The University of Rochester Appoints Four Women to Named Professorships
Posted on Feb 11, 2025 | Comments 0
Stefanie K. Dunning was appointed the Susan B. Anthony Professor. She retains her joint appointments as professor of English and director of the Susan B. Anthony Institute. She joined the faculty in 2001. Her scholarship explores race, gender, and sexuality in literature and culture. Her research focuses on African American literature, speculative fiction, Black ecologies, queer theory, film and visual culture, and Black feminist theory. Her lastest book is Black to Nature: Pastoral Return and African American Culture (University Press of Mississippi, 2021).
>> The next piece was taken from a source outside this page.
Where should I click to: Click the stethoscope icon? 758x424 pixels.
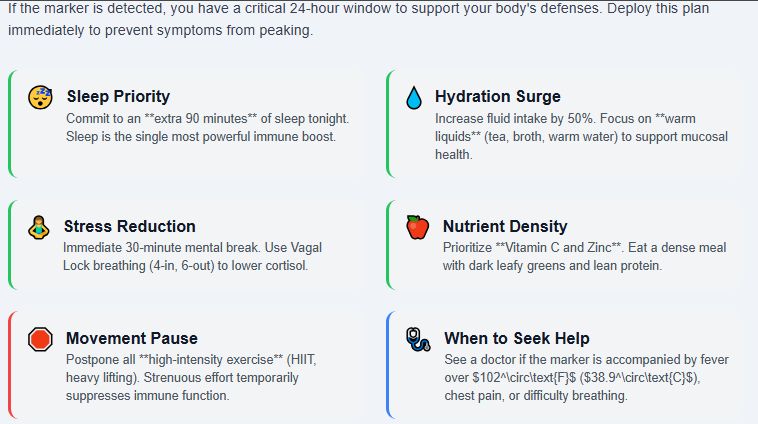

Professor Dunning is a graduate of Spelman College in Atlanta, where she majored in English. She holds a master’s degree and a Ph.D. in English from the University of California, Riverside.
Susan Groth, a professor of nursing, has been appointed the Ruth Miller Brody and Bernard Brody Professor. She began teaching at the university in 1994. Professor Groth’s research focuses on obesity, particularly weight gain during pregnancy, and its long-term effects on mothers and their children. Her work examines the behavioral, genetic, and environmental factors contributing to obesity, aiming to improve women’s health by understanding the development of cardiometabolic risk in the years following pregnancy.
Dr. Groth is a graduate of Roberts Wesleyan College in Rochester, where she majored in nursing. She holds a master’s degree and a Ph.D. in nursing from the University of Rochester.
Suzannah Iadarola has been appointed as the Haggerty-Friedman Professor in Developmental/Behavioral Pediatric Research. Dr. Iadarola’s research focuses on supporting individuals with intellectual and developmental disabilities and their families through community-based interventions, advocacy, and caregiver support programs.
Dr. Iadarola is a graduate of Claremont McKenna College in California, where she majored in psychology. She holds a master’s degree and a Ph.D. in clinical psychology from Rutgers University in New Jersey.
Bette London has been appointed as the Joseph Henry Gilmore Professor of English. She joined the faculty at the university in 1984 and was promoted to full professor in 2000. Dr. London’s research interests include twentieth-century British literature, Victorian literature and culture, feminist theory, women’s writing, and authorship studies. Her latest book is Posthumous Lives: World War I and the Culture of Memory (Cornell University Press, 2022).
Professor London is a graduate of Oberlin College in Ohio. She earned a Ph.D. at the University of California, Berkeley.